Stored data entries
Content starts
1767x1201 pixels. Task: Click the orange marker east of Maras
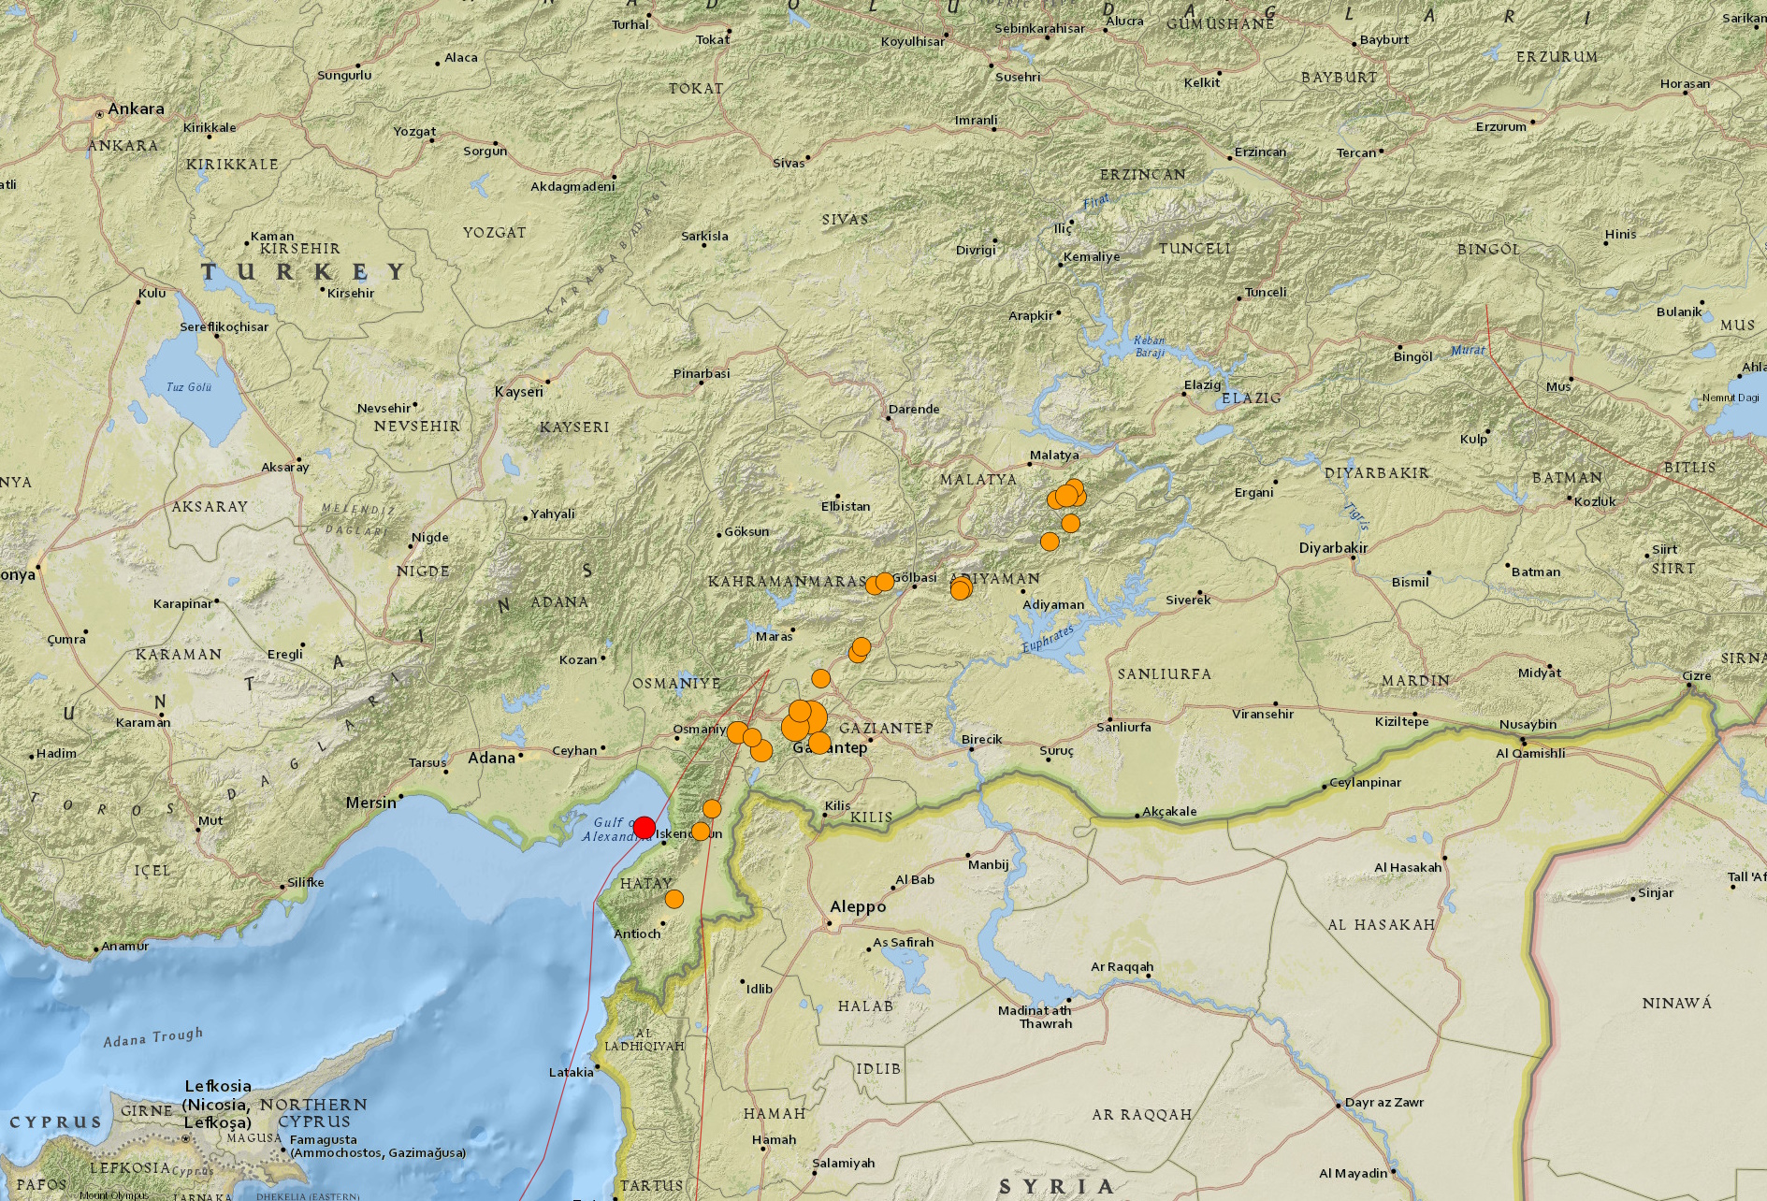click(x=861, y=647)
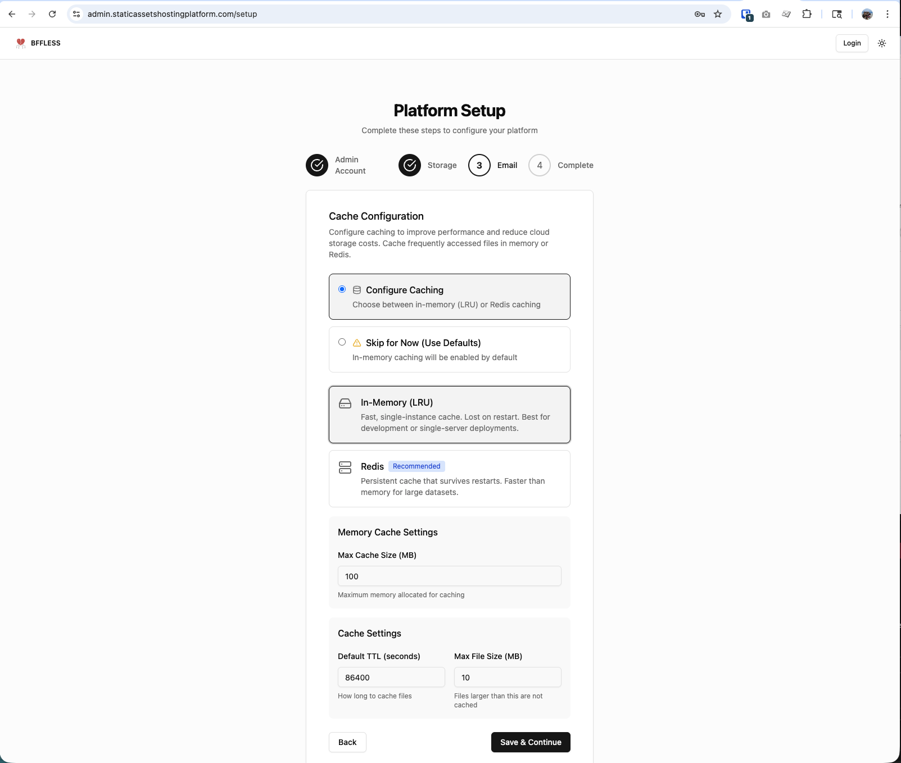Click the password key icon in address bar

[700, 14]
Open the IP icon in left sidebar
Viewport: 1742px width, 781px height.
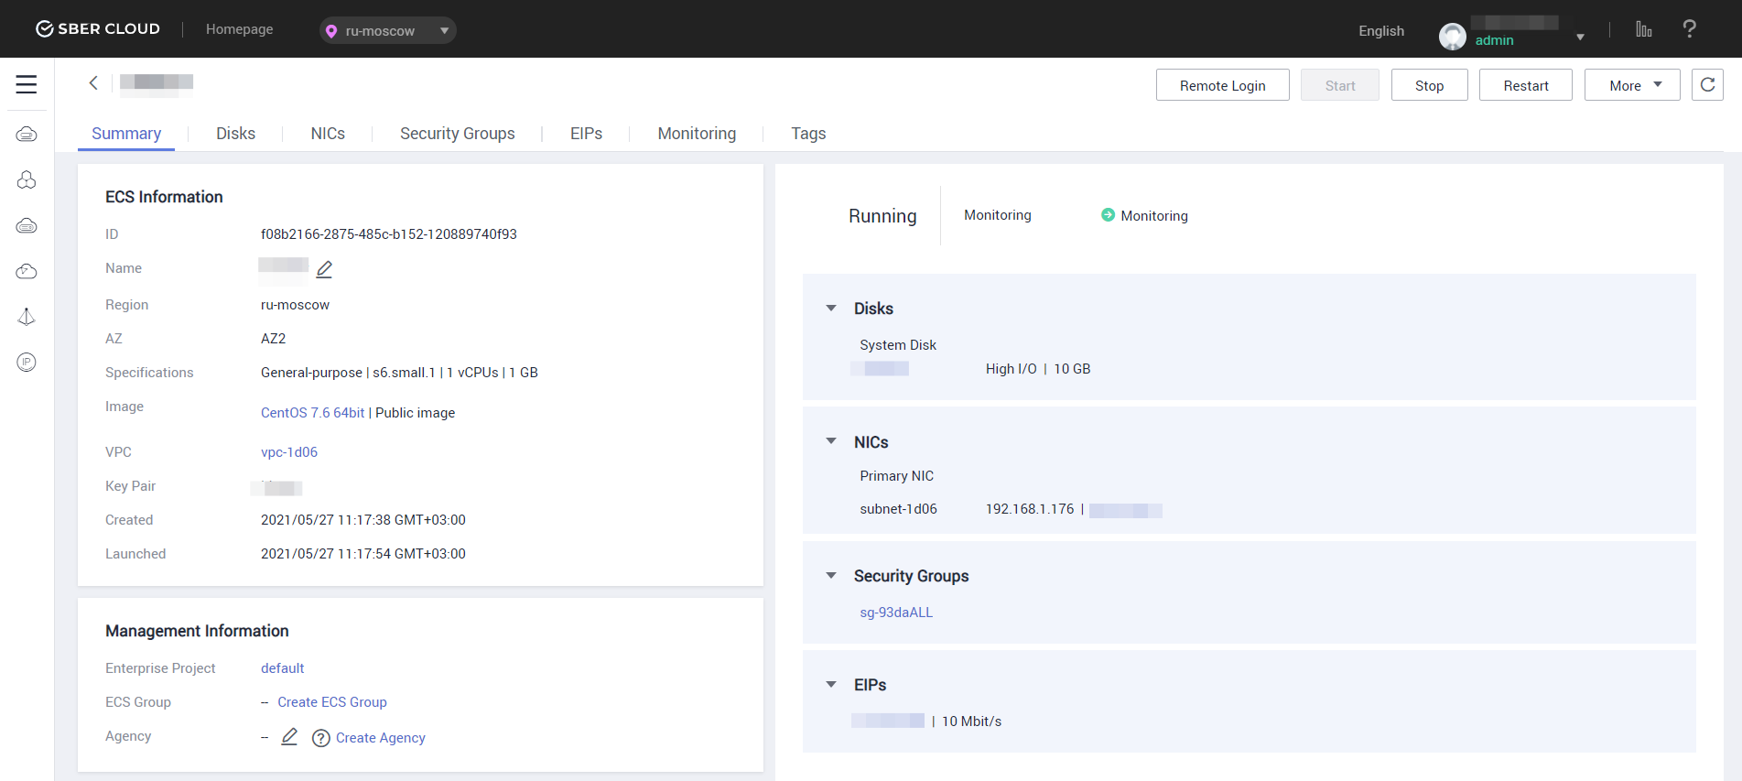[27, 363]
Content ends
_Work instruction_
Please print the entries shown above again, exactly, and skip the pictures.

_Written response_
1767x1201 pixels. Task: Click the orange marker east of Maras
click(x=861, y=647)
Click the password key icon in address bar

[700, 14]
Open the IP icon in left sidebar
Viewport: 1742px width, 781px height.
[27, 363]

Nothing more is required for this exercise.